[START OF Material to process]

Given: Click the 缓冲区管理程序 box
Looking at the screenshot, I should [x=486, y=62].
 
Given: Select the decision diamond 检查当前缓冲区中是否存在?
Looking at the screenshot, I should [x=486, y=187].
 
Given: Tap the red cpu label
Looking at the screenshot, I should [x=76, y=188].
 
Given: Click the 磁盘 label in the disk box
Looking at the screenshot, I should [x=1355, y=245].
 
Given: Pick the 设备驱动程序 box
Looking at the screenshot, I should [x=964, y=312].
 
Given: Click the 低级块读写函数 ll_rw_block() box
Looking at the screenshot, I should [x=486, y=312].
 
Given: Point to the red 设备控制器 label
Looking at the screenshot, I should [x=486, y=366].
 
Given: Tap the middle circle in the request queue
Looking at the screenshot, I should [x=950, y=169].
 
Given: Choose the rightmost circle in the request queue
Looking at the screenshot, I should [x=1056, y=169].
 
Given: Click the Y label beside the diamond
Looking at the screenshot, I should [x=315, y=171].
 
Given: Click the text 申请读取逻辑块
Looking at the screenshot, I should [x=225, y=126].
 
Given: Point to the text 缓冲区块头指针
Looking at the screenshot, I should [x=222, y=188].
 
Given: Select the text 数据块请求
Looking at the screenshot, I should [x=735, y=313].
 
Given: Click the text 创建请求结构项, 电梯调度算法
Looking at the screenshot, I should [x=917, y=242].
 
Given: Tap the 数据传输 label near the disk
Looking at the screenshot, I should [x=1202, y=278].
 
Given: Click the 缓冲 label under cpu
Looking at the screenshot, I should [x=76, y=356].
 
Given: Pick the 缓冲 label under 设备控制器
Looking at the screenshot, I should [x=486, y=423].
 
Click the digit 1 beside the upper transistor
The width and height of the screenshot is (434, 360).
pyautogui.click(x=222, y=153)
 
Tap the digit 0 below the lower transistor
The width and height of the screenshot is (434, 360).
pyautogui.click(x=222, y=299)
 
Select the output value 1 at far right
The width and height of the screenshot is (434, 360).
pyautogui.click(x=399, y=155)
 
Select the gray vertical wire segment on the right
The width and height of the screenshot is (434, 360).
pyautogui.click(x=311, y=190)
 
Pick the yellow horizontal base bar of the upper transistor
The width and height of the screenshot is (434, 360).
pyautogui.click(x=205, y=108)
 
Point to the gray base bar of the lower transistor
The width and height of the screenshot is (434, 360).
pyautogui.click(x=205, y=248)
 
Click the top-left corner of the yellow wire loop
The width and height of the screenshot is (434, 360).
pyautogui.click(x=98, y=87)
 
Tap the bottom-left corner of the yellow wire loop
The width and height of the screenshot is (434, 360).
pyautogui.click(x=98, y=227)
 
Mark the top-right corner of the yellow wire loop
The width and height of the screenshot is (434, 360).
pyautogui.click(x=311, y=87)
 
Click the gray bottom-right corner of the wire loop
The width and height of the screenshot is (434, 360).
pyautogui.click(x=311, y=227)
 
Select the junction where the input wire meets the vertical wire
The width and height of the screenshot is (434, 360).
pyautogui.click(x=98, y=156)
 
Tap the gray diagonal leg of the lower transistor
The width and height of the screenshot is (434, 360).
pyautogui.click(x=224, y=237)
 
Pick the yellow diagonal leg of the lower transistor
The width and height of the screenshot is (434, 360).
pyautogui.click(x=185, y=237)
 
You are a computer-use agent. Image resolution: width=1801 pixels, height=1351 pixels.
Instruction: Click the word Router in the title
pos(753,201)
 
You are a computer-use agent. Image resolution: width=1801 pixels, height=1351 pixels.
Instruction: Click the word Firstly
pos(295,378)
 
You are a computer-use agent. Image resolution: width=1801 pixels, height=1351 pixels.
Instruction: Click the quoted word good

[END OF Material to process]

= Problem =
Print every line of the records above again, without changing a single character.

= Response to the task =
Given: Click the 缓冲区管理程序 box
Looking at the screenshot, I should [x=486, y=62].
 
Given: Select the decision diamond 检查当前缓冲区中是否存在?
Looking at the screenshot, I should [x=486, y=187].
 
Given: Tap the red cpu label
Looking at the screenshot, I should [x=76, y=188].
 
Given: Click the 磁盘 label in the disk box
Looking at the screenshot, I should [x=1355, y=245].
 
Given: Pick the 设备驱动程序 box
Looking at the screenshot, I should [x=964, y=312].
 
Given: Click the 低级块读写函数 ll_rw_block() box
Looking at the screenshot, I should [x=486, y=312].
 
Given: Point to the red 设备控制器 label
Looking at the screenshot, I should [x=486, y=366].
 
Given: Tap the middle circle in the request queue
Looking at the screenshot, I should [x=950, y=169].
 
Given: Choose the rightmost circle in the request queue
Looking at the screenshot, I should [x=1056, y=169].
 
Given: Click the Y label beside the diamond
Looking at the screenshot, I should [x=315, y=171].
 
Given: Click the text 申请读取逻辑块
Looking at the screenshot, I should [x=225, y=126].
 
Given: Point to the text 缓冲区块头指针
Looking at the screenshot, I should [x=222, y=188].
 
Given: Select the text 数据块请求
Looking at the screenshot, I should [x=735, y=313].
 
Given: Click the text 创建请求结构项, 电梯调度算法
Looking at the screenshot, I should [x=917, y=242].
 
Given: Tap the 数据传输 label near the disk
Looking at the screenshot, I should [x=1202, y=278].
 
Given: Click the 缓冲 label under cpu
Looking at the screenshot, I should [x=76, y=356].
 
Given: Pick the 缓冲 label under 设备控制器
Looking at the screenshot, I should [x=486, y=423].
 
Click the digit 1 beside the upper transistor
The width and height of the screenshot is (434, 360).
pyautogui.click(x=222, y=153)
 
Tap the digit 0 below the lower transistor
The width and height of the screenshot is (434, 360).
pyautogui.click(x=222, y=299)
 
Select the output value 1 at far right
The width and height of the screenshot is (434, 360).
pyautogui.click(x=399, y=155)
 
Select the gray vertical wire segment on the right
The width and height of the screenshot is (434, 360).
pyautogui.click(x=311, y=190)
 
Pick the yellow horizontal base bar of the upper transistor
The width and height of the screenshot is (434, 360).
pyautogui.click(x=205, y=108)
 
Point to the gray base bar of the lower transistor
The width and height of the screenshot is (434, 360).
pyautogui.click(x=205, y=248)
 
Click the top-left corner of the yellow wire loop
The width and height of the screenshot is (434, 360).
pyautogui.click(x=98, y=87)
 
Tap the bottom-left corner of the yellow wire loop
The width and height of the screenshot is (434, 360).
pyautogui.click(x=98, y=227)
 
Mark the top-right corner of the yellow wire loop
The width and height of the screenshot is (434, 360).
pyautogui.click(x=311, y=87)
 
Click the gray bottom-right corner of the wire loop
The width and height of the screenshot is (434, 360).
pyautogui.click(x=311, y=227)
 
Select the junction where the input wire meets the vertical wire
The width and height of the screenshot is (434, 360).
pyautogui.click(x=98, y=156)
 
Tap the gray diagonal leg of the lower transistor
The width and height of the screenshot is (434, 360).
pyautogui.click(x=224, y=237)
 
Pick the yellow diagonal leg of the lower transistor
The width and height of the screenshot is (434, 360).
pyautogui.click(x=185, y=237)
 
You are a computer-use agent. Image resolution: width=1801 pixels, height=1351 pixels.
Instruction: Click the word Router in the title
pos(753,201)
 
You are a computer-use agent. Image resolution: width=1801 pixels, height=1351 pixels.
Instruction: Click the word Firstly
pos(295,378)
 
You are a computer-use agent. Image resolution: width=1801 pixels, height=1351 pixels.
Instruction: Click the quoted word good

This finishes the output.